EXTRAIT SOURCE:
::::

Pour vérifier la première hypothèse voulant que les conjoints mariés soient plus nombreux que les conjoints de fait à mettre en commun leurs revenus, nous avons fait des tableaux croisés. Concernant la seconde hypothèse visant à cerner l’impact des variables explicatives sur l’adoption d’une gestion commune, nous avons utilisé des modèles de régression logistique binaire par blocs, avec la méthode « stepwise » ascendante. Dans un premier modèle, toutes les variables de contrôle ont été introduites dans un premier bloc, suivies des autres variables à l’exception de l’état matrimonial. Pour le second modèle, cette procédure a été reprise, mais cette fois en ajoutant un troisième bloc avec l’état matrimonial. Cette régression visait à préciser si le mariage était encore une variable prédictive après avoir pris en compte les autres facteurs. Nous avons enfin comparé ces deux modèles à l’aide de courbes « Receiver Operating Characteristic » (ROC) basées sur les probabilités prédites issues de la régression logistique. Ces courbes permettent de vérifier le pouvoir de discrimination du modèle pour tous les seuils de spécificité/sensibilité sans être influencé par la prévalence de la variable dépendante.

Limite de l’enquête

Notre échantillon de base est constitué d’un plus grand nombre de conjoints de fait que de conjoints mariés, d’une proportion moindre de répondants de moins de 25 ans et d’une part importante de répondants très scolarisés par rapport à la population québécoise. Afin de nous assurer que ces caractéristiques de l’échantillon n’aient pas d’impact sur les résultats, nous avons préalablement réalisé toutes les analyses avec les variables pondérées (pour l’âge, la scolarité, l’état matrimonial et la région). La comparaison des résultats pondérés aux résultats non pondérés est très similaire. Les analyses présentées ici ont donc toutes été réalisées sur la base des données non pondérée puisque le calcul de la courbe ROC ne peut être fait sur des données pondérées.

::::

CONSIGNE A:
Répondez à chaque question à partir de l'extrait sur la méthodologie de l'enquête.
(i) Quelle méthode accompagne les modèles de régression logistique binaire par blocs ?
(ii) Quelle variable forme le troisième bloc ajouté dans le second modèle ?
(iii) Selon quelles variables la pondération préalable a-t-elle été faite ?
CONSIGNE B: Recopiez le passage de l'extrait sur la méthodologie de l'enquête entre « Notre échantillon de » et « des données pondérées. », bornes comprises.
Les enregistrements n'interviennent pas ici.

(Données de coordonnées des items)

::::

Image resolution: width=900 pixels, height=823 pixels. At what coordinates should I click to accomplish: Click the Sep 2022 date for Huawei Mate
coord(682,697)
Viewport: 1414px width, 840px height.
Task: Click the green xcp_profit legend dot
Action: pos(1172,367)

::::

RÉSULTAT ATTENDU A:
(i) La méthode « stepwise » ascendante.
(ii) L'état matrimonial.
(iii) L'âge, la scolarité, l'état matrimonial et la région.

RÉSULTAT ATTENDU B:
Notre échantillon de base est constitué d’un plus grand nombre de conjoints de fait que de conjoints mariés, d’une proportion moindre de répondants de moins de 25 ans et d’une part importante de répondants très scolarisés par rapport à la population québécoise. Afin de nous assurer que ces caractéristiques de l’échantillon n’aient pas d’impact sur les résultats, nous avons préalablement réalisé toutes les analyses avec les variables pondérées (pour l’âge, la scolarité, l’état matrimonial et la région). La comparaison des résultats pondérés aux résultats non pondérés est très similaire. Les analyses présentées ici ont donc toutes été réalisées sur la base des données non pondérée puisque le calcul de la courbe ROC ne peut être fait sur des données pondérées.